On Sun, 2 Aug 2020 at 00:51, Mark Raynsford via freebsd-virtualization <
freebsd-virtualization at freebsd.org> wrote:

> Hello!
>
> Let's say I have a machine running a few dozen bhyve guests. Each bhyve
> guest gets its own tap device, and all of the tap devices are connected
> to a bridge.
>
> Everything works fine. I can write pf rules that control access between
> each guest, and between each guest and the world. I can't directly
> observe the IP addresses that the guests have assigned to the tap
> devices I gave them, but if I know the addresses beforehand, I can for
> example write pf rules that say things like:
>
>   block log all
>   pass in on tap23 proto tcp \
>     from any to $guest_23_ip port ssh modulate state
>
> That then means that even if the guest is compromised and tries to bind
> a server to another address, the pf rules won't allow anyone else to
> actually connect to it.
>
> The good thing about this is also the bad thing about this; I have to
> write specific rules that say "only allow access to this specific IP
> via this specific tap device". Over dozens of guests, that can multiply
> to hundreds of laboriously maintained rules.
>
> Is there some more general way I can supply a mapping between tap
> devices and allowed addresses?
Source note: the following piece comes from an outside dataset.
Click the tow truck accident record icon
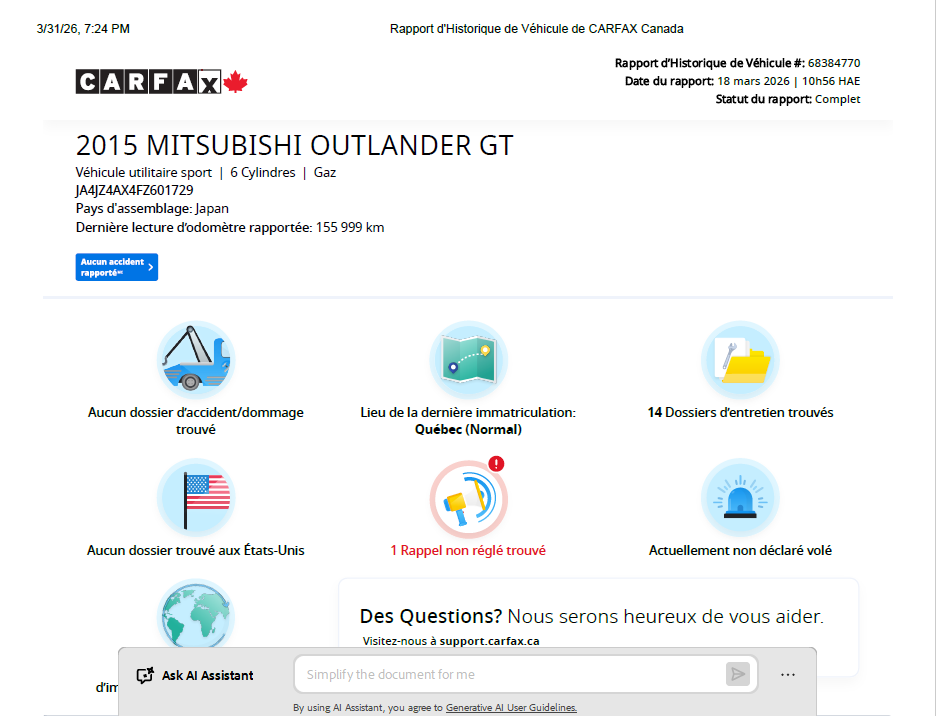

Remember that pf can't see the guest
> addresses on the host sides of the tap devices, so I can't use the
> (device) syntax to expand to "the address of a NIC called 'device'".
>
>
>
Treat the tap interface as a bridge and only define the destination port.
That way you are able to protect the guest from the host without knowing
the guest IP address.

I'd do it a bit differently though.  I'd treat the bridge that everything
is tapped into as being a hostile environment.  As such, each guest would
protect itself as if you had a VPN on the public internet, using the guests
built-in firewall.

Another way is isolating each guest or bunch of guests on private VLANs and
then protect these subnets on the host.

Cheers,

Jason.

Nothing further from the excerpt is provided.